Flexible and Robust Bacterial Cellulose‐Based Ionogels with High Thermoelectric Properties for Low‐Grade Heat Harvesting

• Published in: Advanced functional materials Vol. 32; no. 6
• Main Authors: Liu, Kuankuan, Lv, Jingchun, Fan, Guodong, Wang, Bijia, Mao, Zhiping, Sui, Xiaofeng, Feng, Xueling
• Format: Journal Article
• Language: English
• Published: Hoboken Wiley Subscription Services, Inc 01.02.2022
• Subjects: Adhesion; Biodegradability; Cellulose; Figure of merit; Ion currents; Ionic liquids; ionogels; Ions; Materials science; mesoscopic confinement; Natural polymers; robust ionogels; Robustness; Room temperature; Solvents; Soret effect; Stretchability; Sustainable development; Synergistic effect; Temperature gradients; Tensile strength; Thermal conductivity; Thermal stability; Thermoelectric materials; thermoelectrics
• ISSN: 1616-301X; 1616-3028
• DOI: 10.1002/adfm.202107105

The utilization of low‐grade and abundant thermal sources based on thermoelectric (TE) materials is crucial for the development of a sustainable society. However, high‐performance thermoelectric materials with biodegradable, mass‐productive, and low‐cost features are rarely reported.

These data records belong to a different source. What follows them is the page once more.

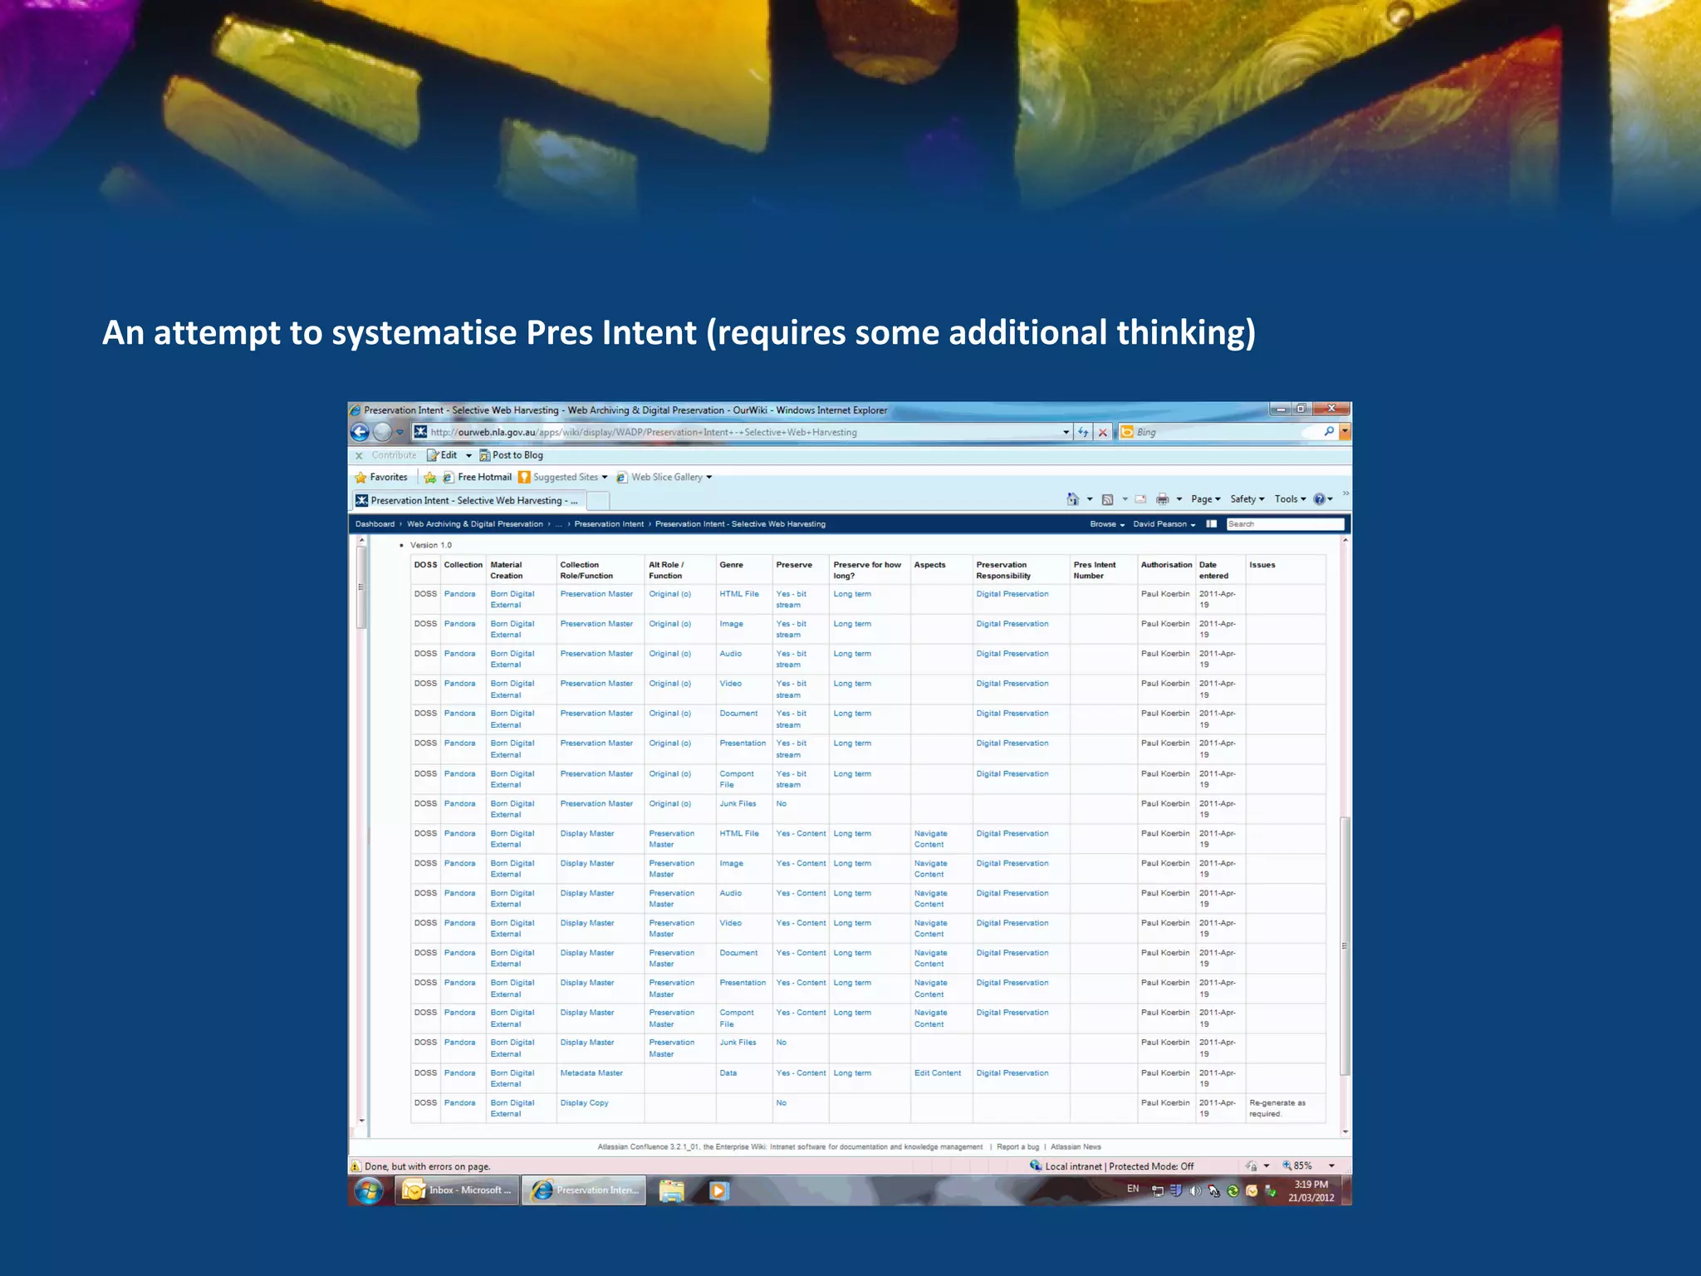Open the David Pearson user menu
Image resolution: width=1701 pixels, height=1276 pixels.
click(1164, 524)
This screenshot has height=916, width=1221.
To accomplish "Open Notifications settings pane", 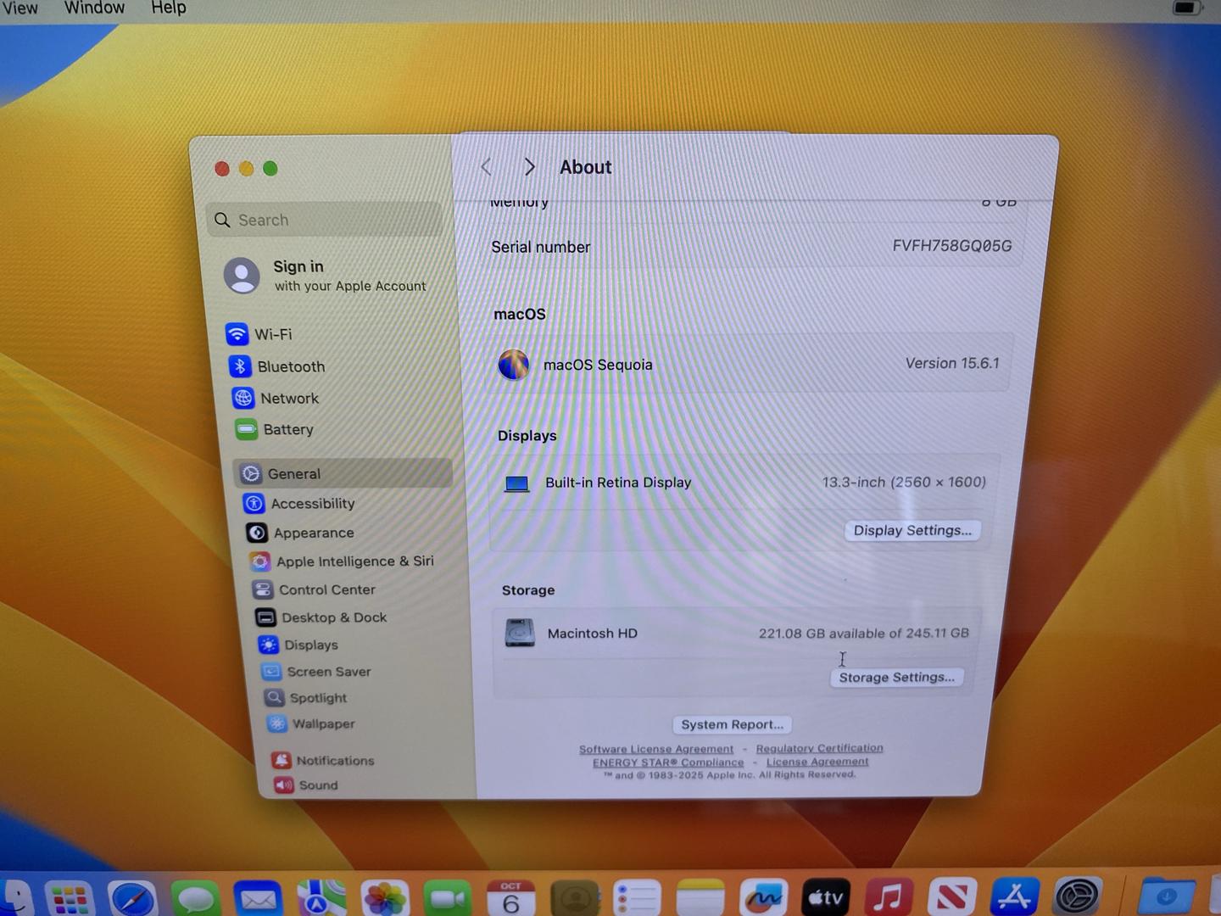I will (x=334, y=761).
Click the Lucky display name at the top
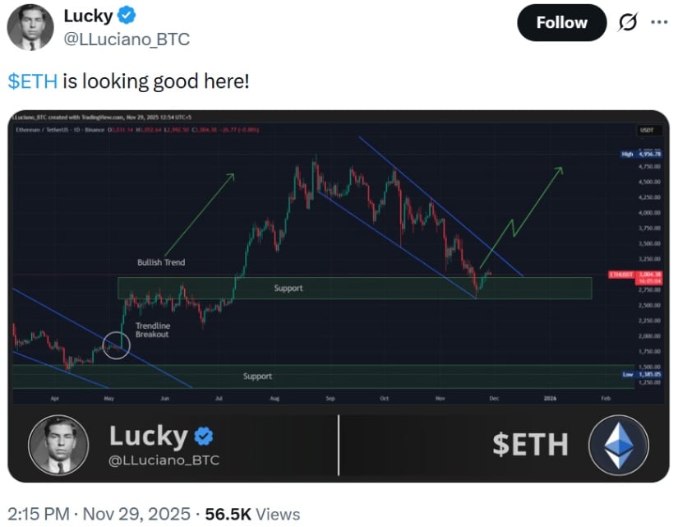678x527 pixels. pyautogui.click(x=88, y=15)
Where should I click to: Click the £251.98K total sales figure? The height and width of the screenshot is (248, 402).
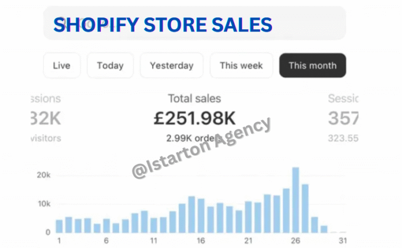pyautogui.click(x=194, y=119)
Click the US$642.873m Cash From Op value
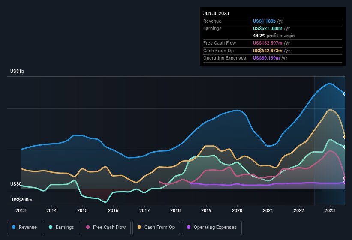352x240 pixels. point(268,51)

Here, from the perspective of sustainable development, natural polymer (bacterial cellulose, BC), and “green” solvent (ionic liquids, ILs) are combined to achieve a transparent, flexible, and robust ionogel (BCIGs) by using a facile and versatile modified co‐solvent evaporation method. The proposed BCIGs with 95 wt% 1‐ethyl‐3‐methylimidazolium dicyanamide ([EMIm][DCA]) can have high tensile strength (3.05 MPa), skin‐like mechanical stretchability (40.99%), and obvious adhesivity. The BCIGs are thermally stable up to 250 °C. They also exhibit a high ionic conductivity (2.88 × 10−2 S cm−1), high ionic thermovoltage (18.04 mV K−1), and low thermal conductivity (0.21 W m−1 K−1), resulting in the great ionic figure of merit (ZTi) of 1.33 at room temperature. Through the model of mesoscopic confined ion transportation under a thermal gradient, it is attributed the great thermoelectric properties to the synergistic effect between ion–cellulose interaction and ion–ion interaction. Moreover, a flexible ionic thermoelectric capacitor (ITEC) device is also demonstrated, showing the potential of the BCIGs in wearable energy supply. In this study, it is experimentally demonstrated the mesoscopic confined ion transport behavior based on the Soret effect in the bacterial cellulose‐based ionogels (BCIGs). The synergistic effect between ion–cellulose interaction and ion–ion interaction is conducive to selective ion transportation under a thermal gradient and the increase of the charge carrier concentration in BCIGs.